Directions for this task: Once you find the line containing "Click the add", output it and every line after it to the end of the records, exactly.

──────── Input records ────────

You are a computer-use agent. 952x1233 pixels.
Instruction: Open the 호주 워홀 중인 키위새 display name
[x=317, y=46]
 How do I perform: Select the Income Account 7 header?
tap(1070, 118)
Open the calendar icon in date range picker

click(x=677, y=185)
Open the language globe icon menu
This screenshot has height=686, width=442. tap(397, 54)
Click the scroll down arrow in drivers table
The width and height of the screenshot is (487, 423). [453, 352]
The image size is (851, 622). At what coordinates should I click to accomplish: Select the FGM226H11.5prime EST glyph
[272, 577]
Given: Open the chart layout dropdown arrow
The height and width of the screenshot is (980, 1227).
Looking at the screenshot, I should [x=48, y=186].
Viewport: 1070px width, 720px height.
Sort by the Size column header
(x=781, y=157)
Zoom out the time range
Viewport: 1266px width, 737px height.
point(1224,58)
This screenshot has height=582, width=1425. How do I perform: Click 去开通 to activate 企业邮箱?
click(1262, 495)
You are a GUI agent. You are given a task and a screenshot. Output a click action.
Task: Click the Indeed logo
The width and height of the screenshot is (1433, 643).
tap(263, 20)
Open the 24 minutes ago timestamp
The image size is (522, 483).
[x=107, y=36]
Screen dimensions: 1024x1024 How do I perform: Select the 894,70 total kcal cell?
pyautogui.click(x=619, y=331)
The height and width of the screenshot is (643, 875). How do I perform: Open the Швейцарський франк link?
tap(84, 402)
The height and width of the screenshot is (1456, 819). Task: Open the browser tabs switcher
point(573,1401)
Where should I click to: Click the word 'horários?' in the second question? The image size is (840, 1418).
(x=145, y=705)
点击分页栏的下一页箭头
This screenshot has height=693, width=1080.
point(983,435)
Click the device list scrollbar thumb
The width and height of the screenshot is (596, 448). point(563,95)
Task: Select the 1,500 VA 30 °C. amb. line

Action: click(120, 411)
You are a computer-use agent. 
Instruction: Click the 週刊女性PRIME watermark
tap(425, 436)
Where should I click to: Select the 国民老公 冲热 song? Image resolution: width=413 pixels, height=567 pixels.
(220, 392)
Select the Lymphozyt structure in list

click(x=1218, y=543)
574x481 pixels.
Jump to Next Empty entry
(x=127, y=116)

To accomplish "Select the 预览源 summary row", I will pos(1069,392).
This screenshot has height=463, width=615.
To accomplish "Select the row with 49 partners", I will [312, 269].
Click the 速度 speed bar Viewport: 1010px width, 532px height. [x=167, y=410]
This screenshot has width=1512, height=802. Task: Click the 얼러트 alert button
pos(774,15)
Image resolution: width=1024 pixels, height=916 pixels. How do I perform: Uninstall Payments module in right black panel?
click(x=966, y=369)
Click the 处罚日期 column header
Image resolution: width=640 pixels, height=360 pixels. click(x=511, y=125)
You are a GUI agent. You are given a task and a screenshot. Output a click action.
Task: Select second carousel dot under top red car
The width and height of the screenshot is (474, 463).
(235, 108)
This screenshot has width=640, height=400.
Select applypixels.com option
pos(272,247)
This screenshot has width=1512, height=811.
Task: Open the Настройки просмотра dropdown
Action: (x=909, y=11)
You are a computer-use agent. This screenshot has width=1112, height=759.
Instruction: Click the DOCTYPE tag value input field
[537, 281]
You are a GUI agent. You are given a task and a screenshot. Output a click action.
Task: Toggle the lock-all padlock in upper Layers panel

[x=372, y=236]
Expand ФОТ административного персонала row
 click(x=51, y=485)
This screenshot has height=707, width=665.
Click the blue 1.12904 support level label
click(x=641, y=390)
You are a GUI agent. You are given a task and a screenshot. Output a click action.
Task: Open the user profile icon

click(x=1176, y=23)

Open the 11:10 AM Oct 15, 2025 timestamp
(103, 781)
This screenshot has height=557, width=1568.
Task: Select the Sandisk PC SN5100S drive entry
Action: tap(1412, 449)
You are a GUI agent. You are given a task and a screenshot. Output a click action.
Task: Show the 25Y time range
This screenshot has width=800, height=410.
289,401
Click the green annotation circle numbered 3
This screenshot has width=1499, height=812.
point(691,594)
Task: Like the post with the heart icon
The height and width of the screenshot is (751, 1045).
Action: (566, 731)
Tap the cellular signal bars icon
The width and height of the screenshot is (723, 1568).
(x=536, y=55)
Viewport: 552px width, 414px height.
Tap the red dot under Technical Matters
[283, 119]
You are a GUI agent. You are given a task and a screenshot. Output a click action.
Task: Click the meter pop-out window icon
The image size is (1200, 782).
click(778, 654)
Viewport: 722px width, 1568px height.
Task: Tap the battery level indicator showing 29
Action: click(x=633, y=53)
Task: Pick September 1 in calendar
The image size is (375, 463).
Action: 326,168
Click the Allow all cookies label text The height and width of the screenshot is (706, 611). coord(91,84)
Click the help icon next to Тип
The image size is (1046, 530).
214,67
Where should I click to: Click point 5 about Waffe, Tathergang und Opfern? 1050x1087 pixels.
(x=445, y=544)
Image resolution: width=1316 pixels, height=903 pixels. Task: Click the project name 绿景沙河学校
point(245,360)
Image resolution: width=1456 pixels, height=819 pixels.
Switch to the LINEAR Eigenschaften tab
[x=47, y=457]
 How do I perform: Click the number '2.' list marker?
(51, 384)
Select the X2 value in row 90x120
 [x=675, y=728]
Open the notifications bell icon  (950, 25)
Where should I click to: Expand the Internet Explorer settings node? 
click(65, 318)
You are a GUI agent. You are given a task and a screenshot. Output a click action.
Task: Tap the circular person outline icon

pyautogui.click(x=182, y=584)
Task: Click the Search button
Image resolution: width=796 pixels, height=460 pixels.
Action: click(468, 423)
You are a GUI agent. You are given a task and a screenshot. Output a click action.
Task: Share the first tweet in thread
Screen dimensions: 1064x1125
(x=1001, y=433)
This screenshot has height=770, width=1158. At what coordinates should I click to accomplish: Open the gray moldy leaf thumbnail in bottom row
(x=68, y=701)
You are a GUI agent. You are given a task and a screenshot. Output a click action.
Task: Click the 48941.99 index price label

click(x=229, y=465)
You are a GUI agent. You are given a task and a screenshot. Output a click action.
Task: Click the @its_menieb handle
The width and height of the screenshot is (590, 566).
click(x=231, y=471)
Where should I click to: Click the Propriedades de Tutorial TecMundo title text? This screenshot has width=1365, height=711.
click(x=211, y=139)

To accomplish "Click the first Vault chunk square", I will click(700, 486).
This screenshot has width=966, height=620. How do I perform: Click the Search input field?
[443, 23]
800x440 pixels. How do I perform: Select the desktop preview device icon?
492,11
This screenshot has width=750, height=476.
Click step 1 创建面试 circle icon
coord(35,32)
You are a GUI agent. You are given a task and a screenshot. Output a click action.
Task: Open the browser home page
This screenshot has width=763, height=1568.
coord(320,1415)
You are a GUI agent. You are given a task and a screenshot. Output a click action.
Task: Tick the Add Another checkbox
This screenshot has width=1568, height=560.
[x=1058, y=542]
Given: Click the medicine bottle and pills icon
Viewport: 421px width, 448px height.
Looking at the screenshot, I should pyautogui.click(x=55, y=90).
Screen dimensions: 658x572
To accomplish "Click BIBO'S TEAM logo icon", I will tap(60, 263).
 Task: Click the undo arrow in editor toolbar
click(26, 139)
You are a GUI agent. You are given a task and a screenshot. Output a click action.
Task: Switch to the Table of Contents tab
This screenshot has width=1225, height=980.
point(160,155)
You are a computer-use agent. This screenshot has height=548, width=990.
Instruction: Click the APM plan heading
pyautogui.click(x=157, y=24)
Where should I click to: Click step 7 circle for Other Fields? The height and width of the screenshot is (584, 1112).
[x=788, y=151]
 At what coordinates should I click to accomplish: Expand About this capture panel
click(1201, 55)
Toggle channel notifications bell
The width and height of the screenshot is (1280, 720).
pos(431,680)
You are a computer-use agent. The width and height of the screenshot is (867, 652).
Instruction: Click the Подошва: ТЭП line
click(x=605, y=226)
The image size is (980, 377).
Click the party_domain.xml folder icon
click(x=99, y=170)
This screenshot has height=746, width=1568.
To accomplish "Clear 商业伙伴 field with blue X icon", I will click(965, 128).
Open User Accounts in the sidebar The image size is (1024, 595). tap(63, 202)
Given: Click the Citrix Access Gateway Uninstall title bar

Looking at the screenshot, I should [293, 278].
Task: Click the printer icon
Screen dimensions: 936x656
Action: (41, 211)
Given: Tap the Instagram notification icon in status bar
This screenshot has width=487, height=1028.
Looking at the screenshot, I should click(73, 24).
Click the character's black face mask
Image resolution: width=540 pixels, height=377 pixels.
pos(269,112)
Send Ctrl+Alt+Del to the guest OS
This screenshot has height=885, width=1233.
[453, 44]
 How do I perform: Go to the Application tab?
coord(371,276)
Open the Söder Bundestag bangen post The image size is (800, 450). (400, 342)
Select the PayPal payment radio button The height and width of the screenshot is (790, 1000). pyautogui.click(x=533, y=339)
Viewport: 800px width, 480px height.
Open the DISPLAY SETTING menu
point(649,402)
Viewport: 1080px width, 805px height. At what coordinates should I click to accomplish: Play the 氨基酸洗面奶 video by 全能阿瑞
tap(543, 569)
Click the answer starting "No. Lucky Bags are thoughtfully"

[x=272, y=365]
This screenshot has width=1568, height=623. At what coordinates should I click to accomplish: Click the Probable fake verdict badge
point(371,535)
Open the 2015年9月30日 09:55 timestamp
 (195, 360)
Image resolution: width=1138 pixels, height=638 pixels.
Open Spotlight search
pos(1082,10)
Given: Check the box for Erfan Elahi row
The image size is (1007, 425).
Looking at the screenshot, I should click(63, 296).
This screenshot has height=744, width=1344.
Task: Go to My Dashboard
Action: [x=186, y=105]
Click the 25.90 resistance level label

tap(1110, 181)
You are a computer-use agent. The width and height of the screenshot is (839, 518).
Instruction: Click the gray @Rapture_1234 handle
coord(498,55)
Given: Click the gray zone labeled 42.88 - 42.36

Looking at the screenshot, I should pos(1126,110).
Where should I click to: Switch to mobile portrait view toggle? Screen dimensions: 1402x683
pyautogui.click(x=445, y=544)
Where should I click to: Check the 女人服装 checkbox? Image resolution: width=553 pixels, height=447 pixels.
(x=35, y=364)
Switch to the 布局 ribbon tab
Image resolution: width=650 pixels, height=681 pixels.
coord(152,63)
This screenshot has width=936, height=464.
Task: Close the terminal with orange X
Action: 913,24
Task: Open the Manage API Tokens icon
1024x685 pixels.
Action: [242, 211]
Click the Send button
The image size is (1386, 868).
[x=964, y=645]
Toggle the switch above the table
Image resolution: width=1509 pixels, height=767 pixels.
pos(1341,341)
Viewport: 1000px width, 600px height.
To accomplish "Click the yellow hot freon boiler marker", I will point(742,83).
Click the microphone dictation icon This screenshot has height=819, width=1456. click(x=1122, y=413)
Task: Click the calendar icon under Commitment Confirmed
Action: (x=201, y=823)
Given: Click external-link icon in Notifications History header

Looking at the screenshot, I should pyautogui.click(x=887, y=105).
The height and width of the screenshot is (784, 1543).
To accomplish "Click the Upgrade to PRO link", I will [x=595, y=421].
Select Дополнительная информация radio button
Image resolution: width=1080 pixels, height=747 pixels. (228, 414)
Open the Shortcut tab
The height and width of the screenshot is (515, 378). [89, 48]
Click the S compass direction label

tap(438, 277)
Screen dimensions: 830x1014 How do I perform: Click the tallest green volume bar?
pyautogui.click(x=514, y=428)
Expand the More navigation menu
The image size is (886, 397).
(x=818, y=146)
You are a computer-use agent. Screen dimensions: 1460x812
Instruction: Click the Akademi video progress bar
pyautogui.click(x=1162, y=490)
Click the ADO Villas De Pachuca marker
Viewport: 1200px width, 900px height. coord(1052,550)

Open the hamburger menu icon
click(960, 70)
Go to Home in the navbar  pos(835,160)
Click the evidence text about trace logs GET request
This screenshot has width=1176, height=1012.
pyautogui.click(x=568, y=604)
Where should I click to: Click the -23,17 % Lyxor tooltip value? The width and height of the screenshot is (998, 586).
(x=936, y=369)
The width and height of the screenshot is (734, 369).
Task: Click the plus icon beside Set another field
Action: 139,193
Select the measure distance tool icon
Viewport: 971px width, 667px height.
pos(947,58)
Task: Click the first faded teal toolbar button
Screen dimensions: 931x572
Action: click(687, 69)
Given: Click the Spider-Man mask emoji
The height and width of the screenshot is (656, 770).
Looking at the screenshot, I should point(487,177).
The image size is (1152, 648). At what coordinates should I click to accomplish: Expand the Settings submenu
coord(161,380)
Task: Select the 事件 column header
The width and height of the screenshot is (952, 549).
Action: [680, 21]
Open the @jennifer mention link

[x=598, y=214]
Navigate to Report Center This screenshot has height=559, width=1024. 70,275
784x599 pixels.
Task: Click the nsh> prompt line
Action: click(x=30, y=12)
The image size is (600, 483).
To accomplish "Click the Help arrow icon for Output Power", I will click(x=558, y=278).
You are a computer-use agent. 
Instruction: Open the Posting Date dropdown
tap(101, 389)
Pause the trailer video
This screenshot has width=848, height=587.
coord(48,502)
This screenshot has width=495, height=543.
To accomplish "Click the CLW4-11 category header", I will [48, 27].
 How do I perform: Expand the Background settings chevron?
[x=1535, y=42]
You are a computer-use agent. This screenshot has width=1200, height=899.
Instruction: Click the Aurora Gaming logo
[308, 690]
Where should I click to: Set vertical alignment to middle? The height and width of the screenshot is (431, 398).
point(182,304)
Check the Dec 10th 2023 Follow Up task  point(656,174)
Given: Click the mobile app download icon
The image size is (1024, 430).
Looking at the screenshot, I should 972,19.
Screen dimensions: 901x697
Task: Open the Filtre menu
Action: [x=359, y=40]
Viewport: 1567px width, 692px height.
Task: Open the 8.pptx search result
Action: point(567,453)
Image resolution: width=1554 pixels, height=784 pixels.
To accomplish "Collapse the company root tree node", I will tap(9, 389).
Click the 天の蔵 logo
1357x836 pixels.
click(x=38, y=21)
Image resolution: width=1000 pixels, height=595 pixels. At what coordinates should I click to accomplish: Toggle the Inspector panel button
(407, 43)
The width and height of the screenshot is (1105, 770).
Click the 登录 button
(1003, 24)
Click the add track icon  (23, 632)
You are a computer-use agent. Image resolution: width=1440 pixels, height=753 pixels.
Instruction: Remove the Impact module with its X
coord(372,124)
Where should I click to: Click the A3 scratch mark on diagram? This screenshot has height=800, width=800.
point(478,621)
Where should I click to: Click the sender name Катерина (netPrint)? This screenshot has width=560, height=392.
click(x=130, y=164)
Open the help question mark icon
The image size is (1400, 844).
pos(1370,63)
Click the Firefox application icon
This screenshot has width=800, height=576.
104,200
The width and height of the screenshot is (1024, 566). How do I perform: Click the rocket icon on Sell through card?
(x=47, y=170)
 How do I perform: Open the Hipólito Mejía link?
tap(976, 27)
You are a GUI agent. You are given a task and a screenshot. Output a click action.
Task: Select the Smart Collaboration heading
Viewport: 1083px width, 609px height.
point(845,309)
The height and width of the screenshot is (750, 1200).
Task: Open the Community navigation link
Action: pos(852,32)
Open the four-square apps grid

────────

Expected answer:
Click the add track icon  (23, 632)
You are a computer-use agent. Image resolution: width=1440 pixels, height=753 pixels.
Instruction: Remove the Impact module with its X
coord(372,124)
Where should I click to: Click the A3 scratch mark on diagram? This screenshot has height=800, width=800.
point(478,621)
Where should I click to: Click the sender name Катерина (netPrint)? This screenshot has width=560, height=392.
click(x=130, y=164)
Open the help question mark icon
The image size is (1400, 844).
pos(1370,63)
Click the Firefox application icon
This screenshot has width=800, height=576.
104,200
The width and height of the screenshot is (1024, 566). How do I perform: Click the rocket icon on Sell through card?
(x=47, y=170)
 How do I perform: Open the Hipólito Mejía link?
tap(976, 27)
You are a GUI agent. You are given a task and a screenshot. Output a click action.
Task: Select the Smart Collaboration heading
Viewport: 1083px width, 609px height.
point(845,309)
The height and width of the screenshot is (750, 1200).
Task: Open the Community navigation link
Action: pos(852,32)
Open the four-square apps grid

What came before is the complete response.